**Aim of the exercise:**
Pictures excluded, retype the lines from the one containing "You are a computer-use agent." through the last line of the data below, both included.

### Data excerpts ###

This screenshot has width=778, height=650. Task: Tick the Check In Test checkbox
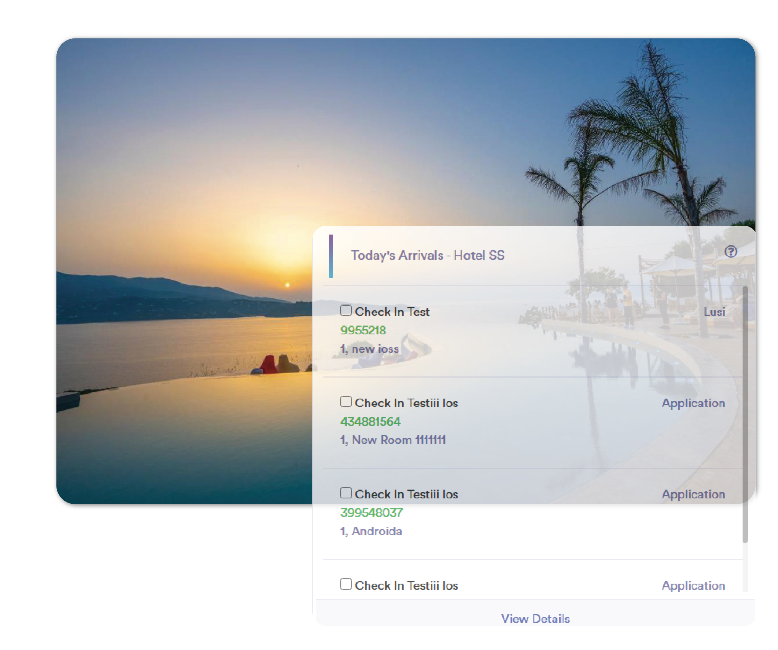pyautogui.click(x=346, y=310)
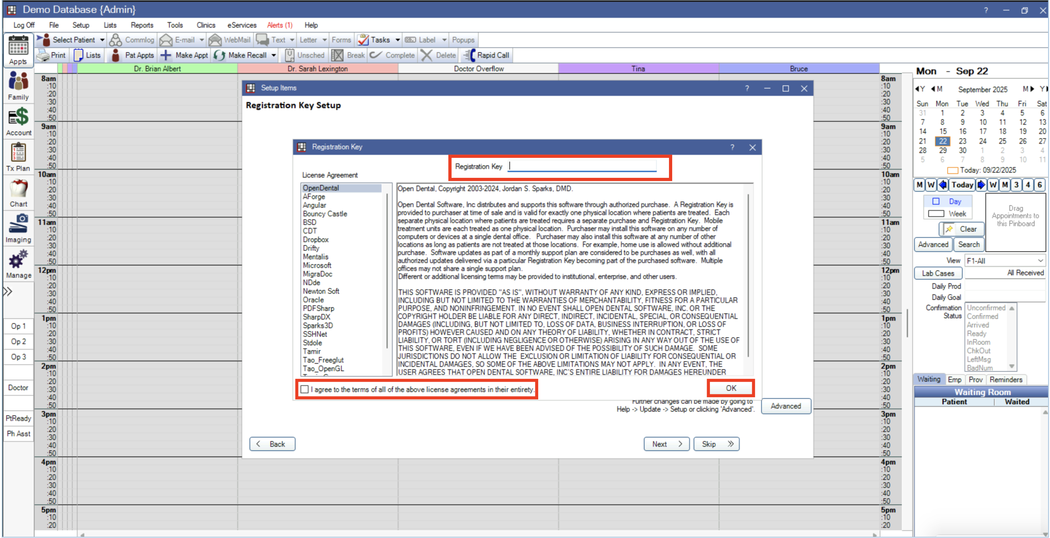Click the Registration Key input field

pyautogui.click(x=582, y=166)

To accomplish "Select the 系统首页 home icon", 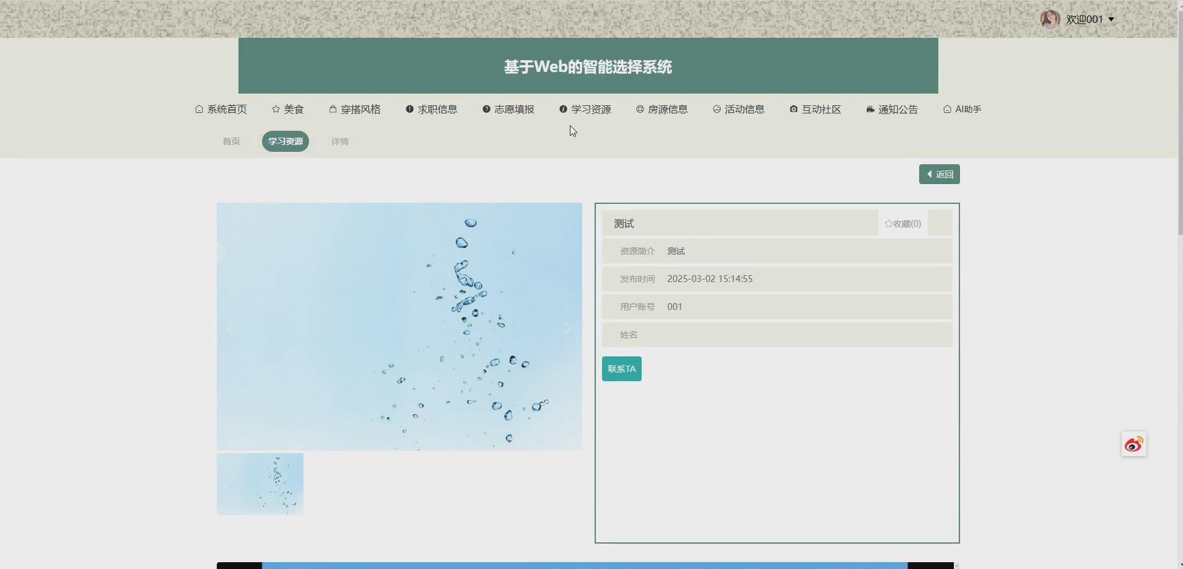I will (x=198, y=109).
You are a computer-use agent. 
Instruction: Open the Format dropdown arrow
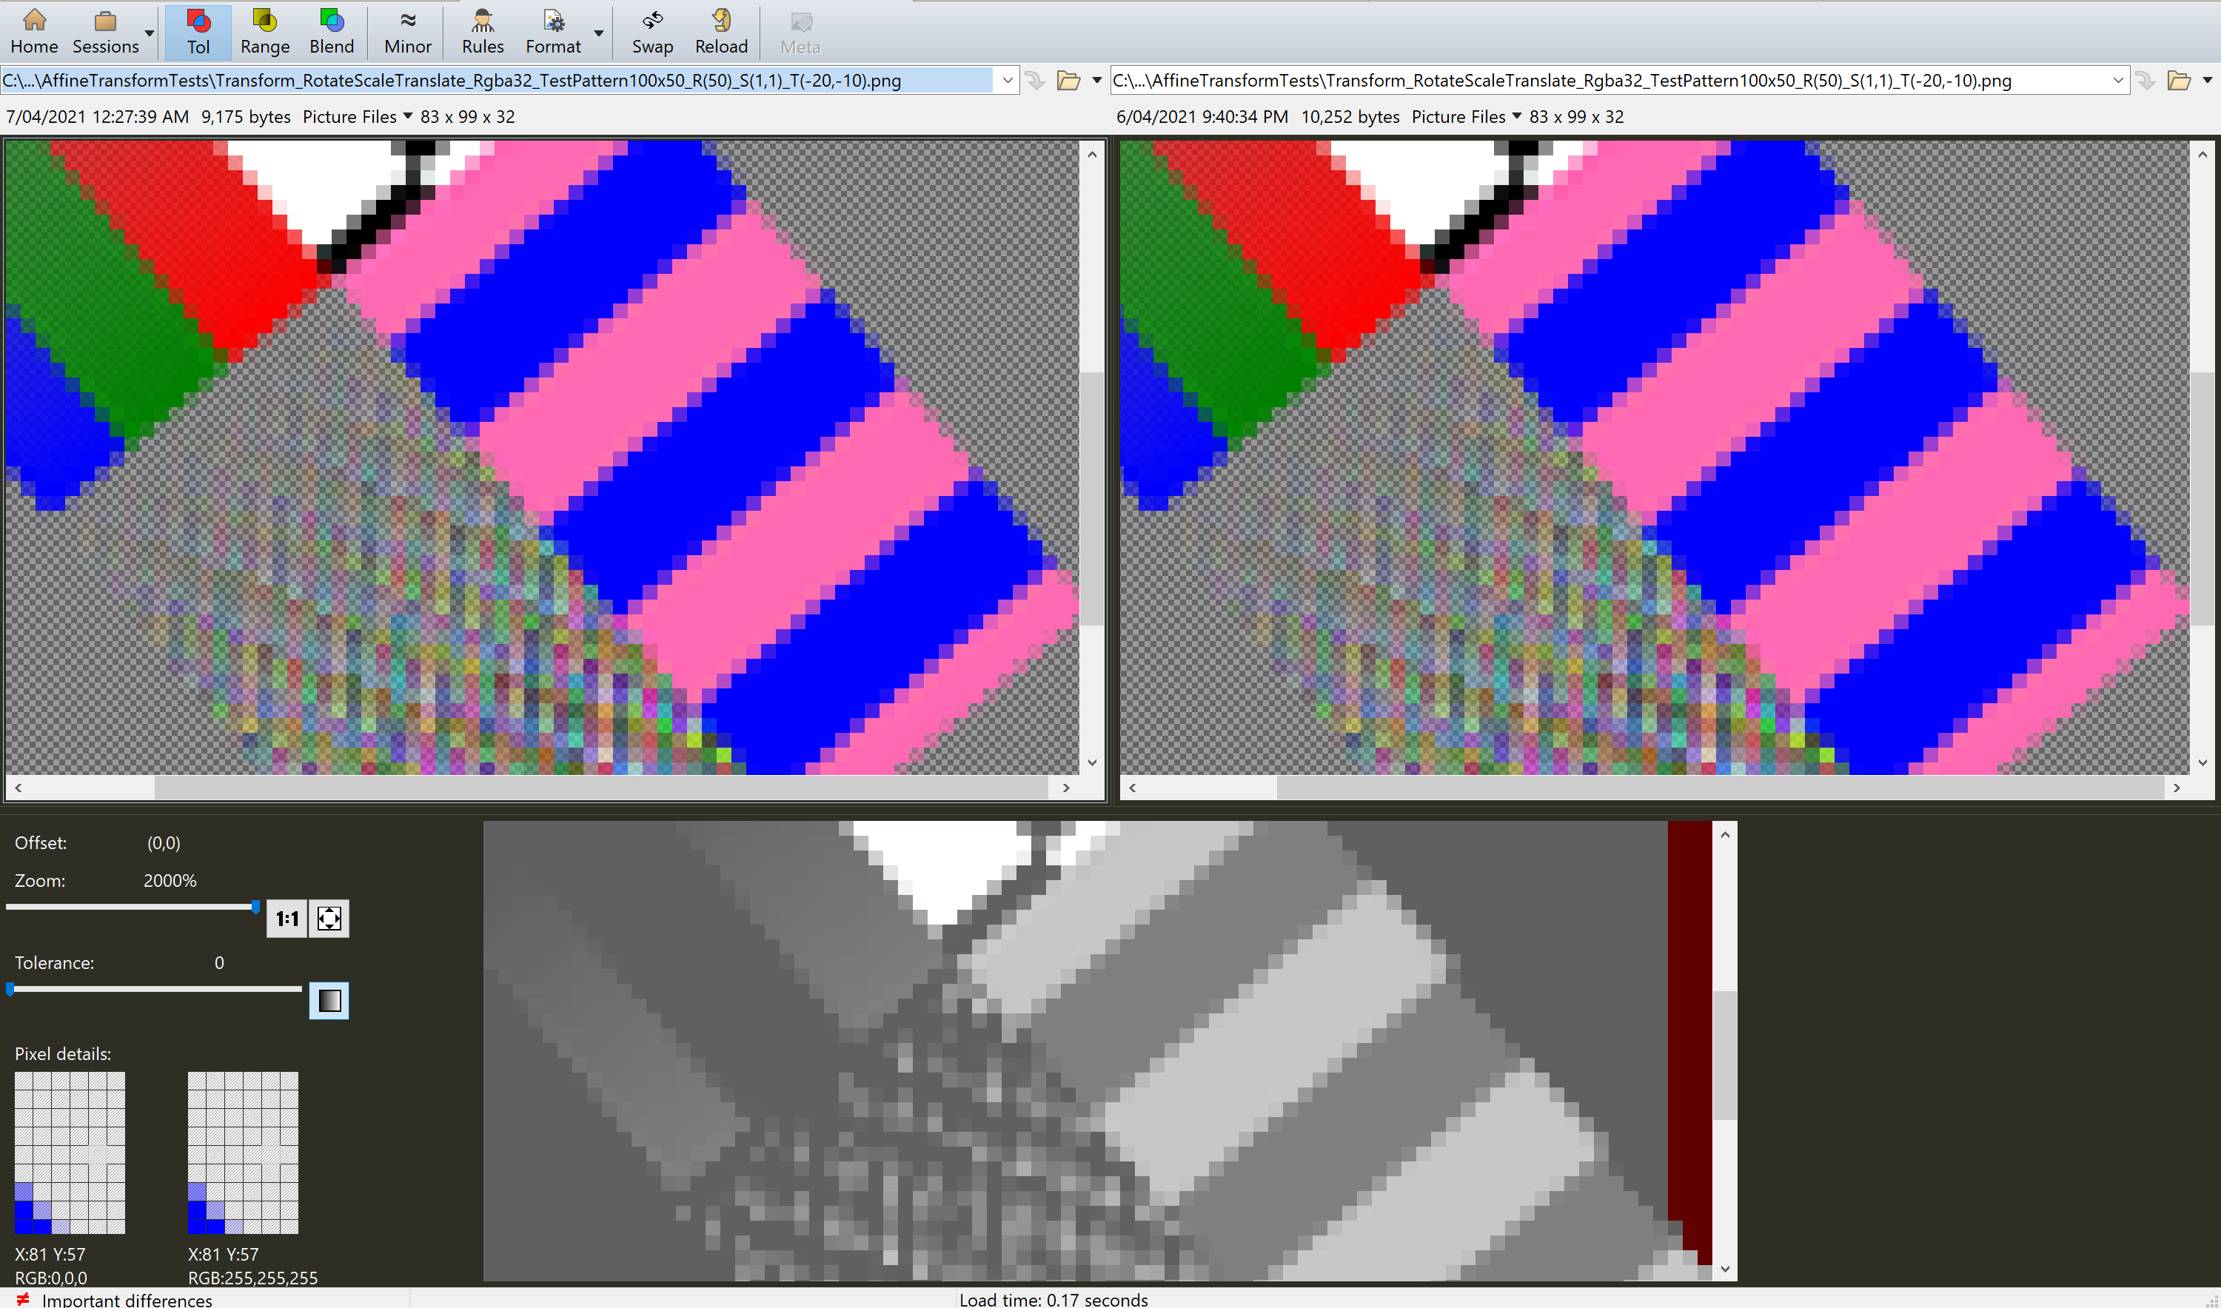(599, 33)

###

**Your solution:**
You are a computer-use agent. 
Instruction: Open the Format dropdown arrow
(599, 33)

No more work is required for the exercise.